Has Tom DeLay–a k a The Hammer–hit his last nail? Not yet, but the Republican House majority leader has sustained his own whacks recently for a series of unethical actions. Two reports by the House Ethics Committee outline several of the corrupt ways DeLay maintains (and abuses) power; they also show that the Congressional ethics system allows Representatives to escape serious penalties for improper acts that undermine democratic governance. Should a member of Congress be permitted to attempt to bribe a colleague, trade access for contributions, and use federal resources to mount a political vendetta? DeLay did all that, but the House Ethics Committee merely slapped his wrist.

The reports released by the committee examined four sleazy deals involving DeLay. In May 2003, when Democratic Texas legislators left Texas to thwart (temporarily) a GOP redistricting plan designed to enlarge the Texas GOP House delegation, DeLay’s staff asked the Federal Aviation Administration to locate the legislators’ plane in an effort to force them home to vote on the plan. In May 2002, as Congress was considering an energy bill, he held a golfing fundraiser at which he asked energy company execs what they wanted to see in the legislation. Last November, as Republicans were trying to pass Medicare legislation favored by George W. Bush, DeLay leaned on a GOP holdout, Representative Nick Smith, offering to endorse Smith’s son in a Congressional primary if Smith voted for the bill. And in September, three fundraisers for Texans for a Republican Majority, a PAC linked to DeLay, and eight corporate PAC donors were indicted in Texas for allegedly funneling illegal contributions to GOP state candidates.

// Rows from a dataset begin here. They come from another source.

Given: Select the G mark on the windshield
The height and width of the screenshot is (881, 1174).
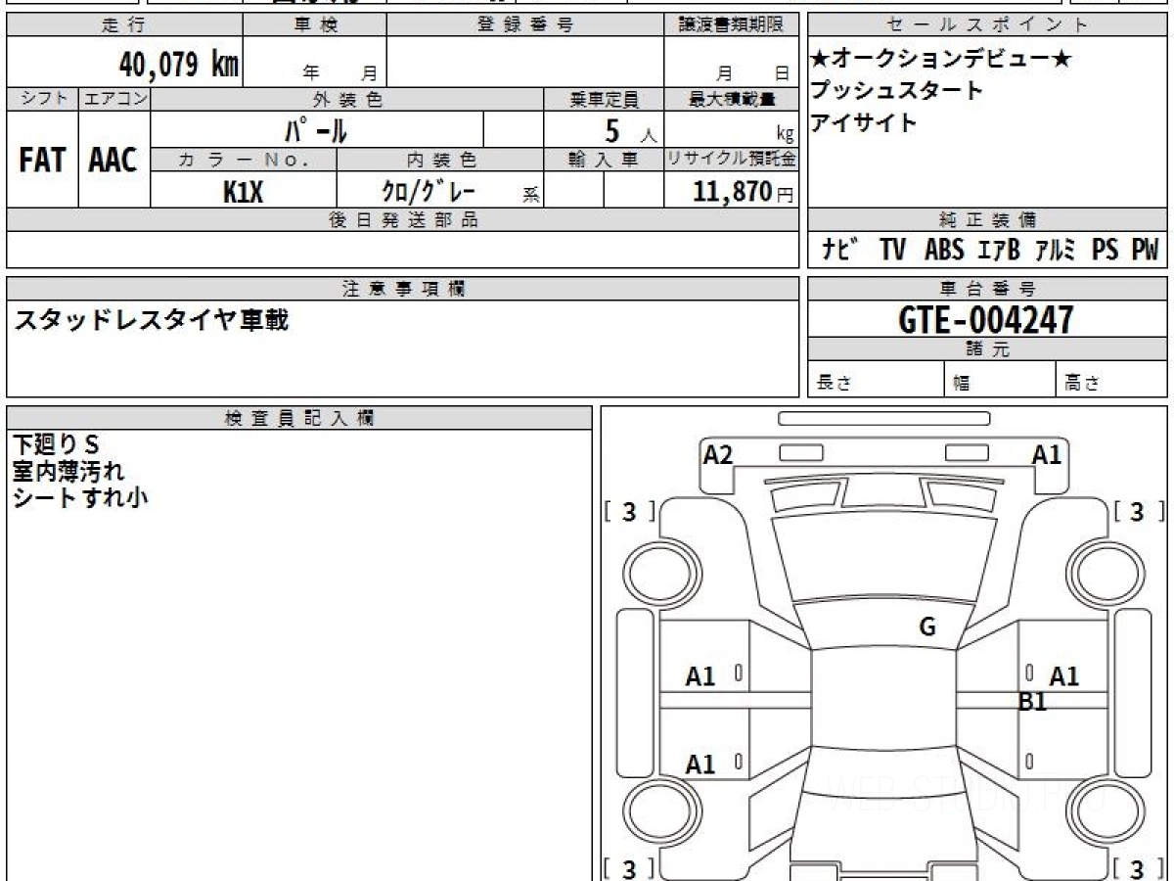Looking at the screenshot, I should pyautogui.click(x=926, y=627).
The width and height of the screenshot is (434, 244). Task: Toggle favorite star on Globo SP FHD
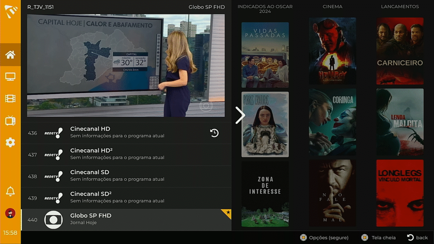[228, 212]
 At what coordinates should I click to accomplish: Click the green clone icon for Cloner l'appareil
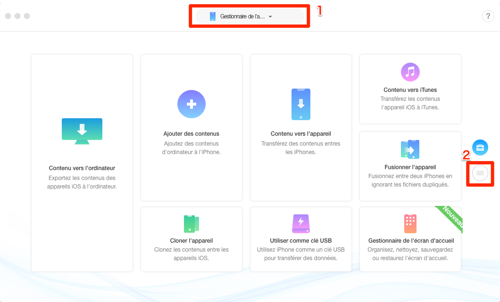tap(191, 224)
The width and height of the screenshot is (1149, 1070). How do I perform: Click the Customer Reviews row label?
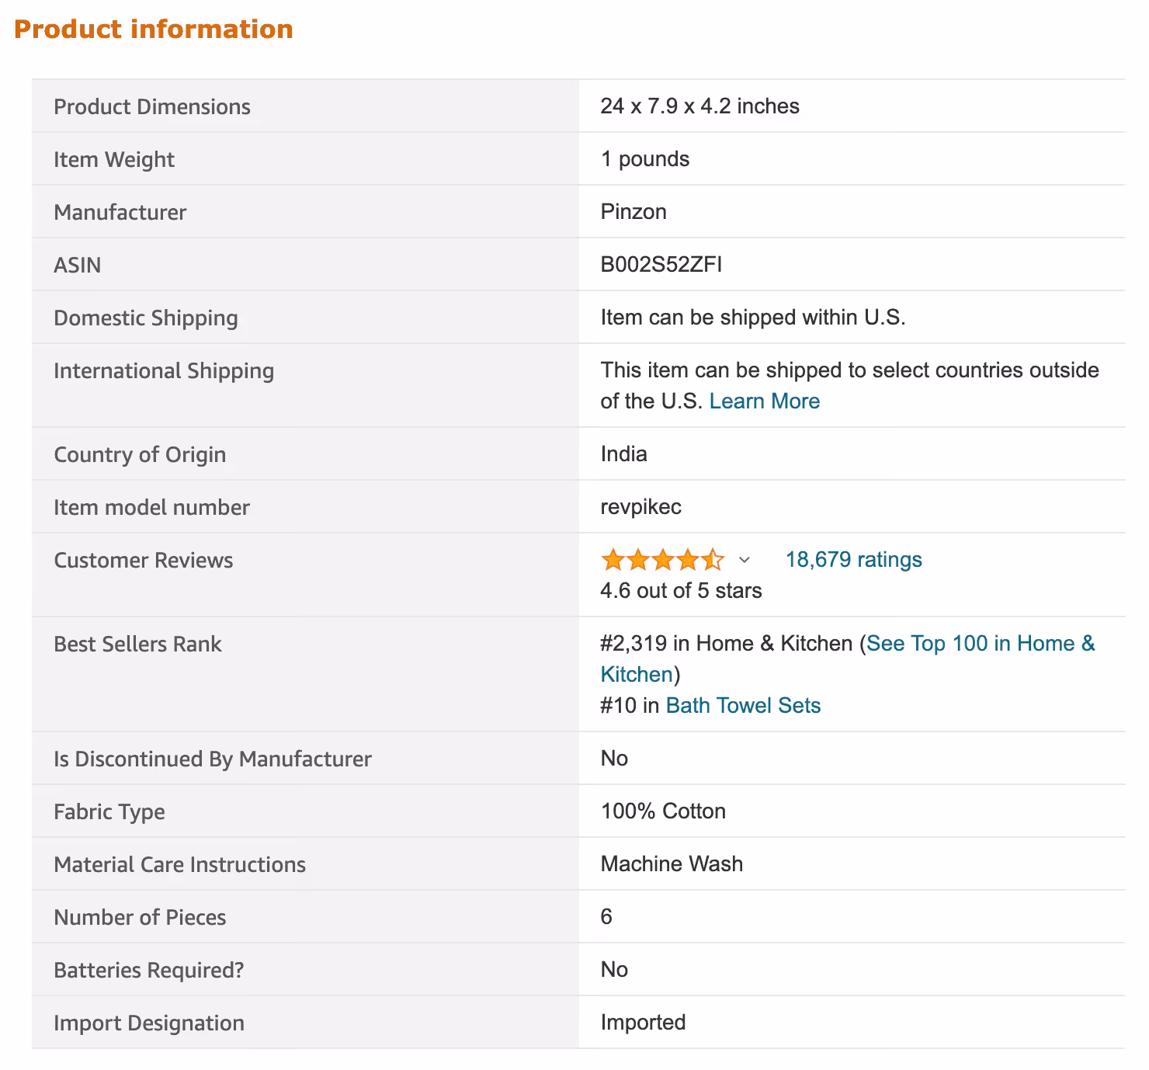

In the committee’s eyes, the FAA caper, the energy company fundraiser and DeLay’s attempt to pressure Smith merited only an admonition. ("It is improper for a Member to offer or link support for the personal interests of another Member as part of a quid pro quo to achieve a legislative goal," the committee said in its report on the Smith affair.) The committee deferred action on the TRMPAC matter while it is in the Texas courts. This was all more protection than punishment for DeLay, whose reputation as a vengeful SOB will keep Republicans from publicly assailing him (or pressuring him to leave) unless his departure comes to be seen as inevitable. But his actions must have offended the GOP committee members for them to agree to any admonitions, even these inadequate ones.

The latest round of DeLay news is not shocking. In 1999 the Ethics Committee privately chastised him for threatening an industry lobby group for hiring a Democrat. DeLay has also invited corporate lobbyists to participate in the legislative process–as long as they have donated to the Republicans. He is the embodiment of the corporate-political cronyism of Washington. (For an example of this sort of corruption on a much grander scale, see Naomi Klein’s article on page 13 about James Baker’s conflict of interest between his role as Bush’s envoy on Iraqi debt forgiveness and his role as senior counselor and equity partner in the Carlyle Group, which is part of a consortium aggressively urging Kuwait to hire it to insure that Kuwait gets every penny it can from Iraq.)

DeLay is–or should be–an embarrassment to the GOP. Public interest groups and Democratic partisans are justified in calling for a more extensive investigation of his mobsterlike conduct. He should be running from the law, not making it.